Word and element location entries:
^^^^

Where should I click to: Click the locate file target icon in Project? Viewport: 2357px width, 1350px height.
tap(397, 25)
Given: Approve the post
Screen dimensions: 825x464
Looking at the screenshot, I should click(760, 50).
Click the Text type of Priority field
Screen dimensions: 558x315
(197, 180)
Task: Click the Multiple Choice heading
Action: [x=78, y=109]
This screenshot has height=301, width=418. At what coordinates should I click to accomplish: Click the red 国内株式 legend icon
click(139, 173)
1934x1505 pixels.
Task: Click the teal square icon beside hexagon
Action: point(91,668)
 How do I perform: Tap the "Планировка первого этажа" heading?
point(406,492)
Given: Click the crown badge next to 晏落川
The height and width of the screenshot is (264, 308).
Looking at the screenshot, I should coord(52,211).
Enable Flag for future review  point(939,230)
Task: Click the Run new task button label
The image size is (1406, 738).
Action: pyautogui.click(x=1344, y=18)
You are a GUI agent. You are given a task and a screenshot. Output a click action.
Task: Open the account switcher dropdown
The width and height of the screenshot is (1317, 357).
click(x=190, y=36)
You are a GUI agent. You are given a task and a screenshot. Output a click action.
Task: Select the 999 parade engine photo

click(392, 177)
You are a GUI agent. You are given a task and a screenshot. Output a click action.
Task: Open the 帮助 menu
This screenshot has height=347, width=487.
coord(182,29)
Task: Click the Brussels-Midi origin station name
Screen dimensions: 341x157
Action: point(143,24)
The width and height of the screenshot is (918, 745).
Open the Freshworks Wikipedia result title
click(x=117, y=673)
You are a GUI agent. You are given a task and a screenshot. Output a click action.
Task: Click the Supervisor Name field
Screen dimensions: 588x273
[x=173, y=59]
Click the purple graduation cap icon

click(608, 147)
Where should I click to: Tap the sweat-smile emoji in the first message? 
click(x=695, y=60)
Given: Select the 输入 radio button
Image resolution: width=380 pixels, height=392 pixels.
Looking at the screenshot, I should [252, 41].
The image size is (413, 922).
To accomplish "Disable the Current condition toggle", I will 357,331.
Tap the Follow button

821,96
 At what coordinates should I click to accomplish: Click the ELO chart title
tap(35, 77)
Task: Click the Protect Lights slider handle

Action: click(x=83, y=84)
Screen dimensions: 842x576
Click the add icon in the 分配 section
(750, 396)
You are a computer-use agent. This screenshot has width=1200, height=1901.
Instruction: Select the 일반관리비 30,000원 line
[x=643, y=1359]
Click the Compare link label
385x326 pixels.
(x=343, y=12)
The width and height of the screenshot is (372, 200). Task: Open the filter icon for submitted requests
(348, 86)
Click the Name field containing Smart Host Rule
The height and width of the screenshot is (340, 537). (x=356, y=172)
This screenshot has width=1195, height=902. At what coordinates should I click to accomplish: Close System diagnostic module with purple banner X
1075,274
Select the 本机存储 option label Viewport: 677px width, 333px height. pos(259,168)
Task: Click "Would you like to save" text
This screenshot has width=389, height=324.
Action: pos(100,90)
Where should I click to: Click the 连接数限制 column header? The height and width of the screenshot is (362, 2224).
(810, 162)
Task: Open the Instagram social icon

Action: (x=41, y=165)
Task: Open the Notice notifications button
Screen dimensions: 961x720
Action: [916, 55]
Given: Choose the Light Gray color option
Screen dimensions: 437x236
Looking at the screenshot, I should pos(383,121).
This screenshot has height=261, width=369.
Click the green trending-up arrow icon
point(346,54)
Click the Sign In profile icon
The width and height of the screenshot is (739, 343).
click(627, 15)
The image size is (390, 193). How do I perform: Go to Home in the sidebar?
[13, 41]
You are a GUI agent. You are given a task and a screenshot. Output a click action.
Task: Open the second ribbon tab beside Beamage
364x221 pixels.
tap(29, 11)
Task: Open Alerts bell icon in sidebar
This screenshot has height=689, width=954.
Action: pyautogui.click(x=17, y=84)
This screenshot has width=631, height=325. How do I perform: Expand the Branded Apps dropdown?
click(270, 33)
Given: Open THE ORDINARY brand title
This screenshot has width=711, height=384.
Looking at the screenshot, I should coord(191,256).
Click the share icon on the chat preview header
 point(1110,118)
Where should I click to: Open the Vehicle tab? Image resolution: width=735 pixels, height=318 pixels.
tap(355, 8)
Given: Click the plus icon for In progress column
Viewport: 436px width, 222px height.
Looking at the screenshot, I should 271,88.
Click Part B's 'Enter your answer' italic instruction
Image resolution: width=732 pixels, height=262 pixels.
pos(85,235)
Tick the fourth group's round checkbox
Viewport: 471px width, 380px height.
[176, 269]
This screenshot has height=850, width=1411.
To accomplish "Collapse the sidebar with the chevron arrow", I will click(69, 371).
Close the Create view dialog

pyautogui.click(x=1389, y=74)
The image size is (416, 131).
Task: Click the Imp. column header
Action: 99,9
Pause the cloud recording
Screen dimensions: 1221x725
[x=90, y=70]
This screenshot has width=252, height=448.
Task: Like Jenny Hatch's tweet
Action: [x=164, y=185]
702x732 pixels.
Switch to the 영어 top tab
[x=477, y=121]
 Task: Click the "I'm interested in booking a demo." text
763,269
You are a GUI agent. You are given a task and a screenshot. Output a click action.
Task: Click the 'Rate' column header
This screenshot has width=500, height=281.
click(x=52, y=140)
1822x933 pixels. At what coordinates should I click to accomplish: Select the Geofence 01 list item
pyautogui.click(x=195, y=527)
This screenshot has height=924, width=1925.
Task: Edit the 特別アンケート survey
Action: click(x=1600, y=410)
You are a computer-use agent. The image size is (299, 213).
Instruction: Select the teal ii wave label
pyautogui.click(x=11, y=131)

^^^^

→ Set problem:
Copy the lines of the entries above, from the line containing "Given: Approve the post" through the line containing "point(406,492)", with both of those lines included, and reproduce each one without any change.

→ Exercise solution:
Given: Approve the post
Screen dimensions: 825x464
Looking at the screenshot, I should click(760, 50).
Click the Text type of Priority field
Screen dimensions: 558x315
(197, 180)
Task: Click the Multiple Choice heading
Action: [x=78, y=109]
This screenshot has height=301, width=418. At what coordinates should I click to accomplish: Click the red 国内株式 legend icon
click(139, 173)
1934x1505 pixels.
Task: Click the teal square icon beside hexagon
Action: point(91,668)
 How do I perform: Tap the "Планировка первого этажа" heading?
point(406,492)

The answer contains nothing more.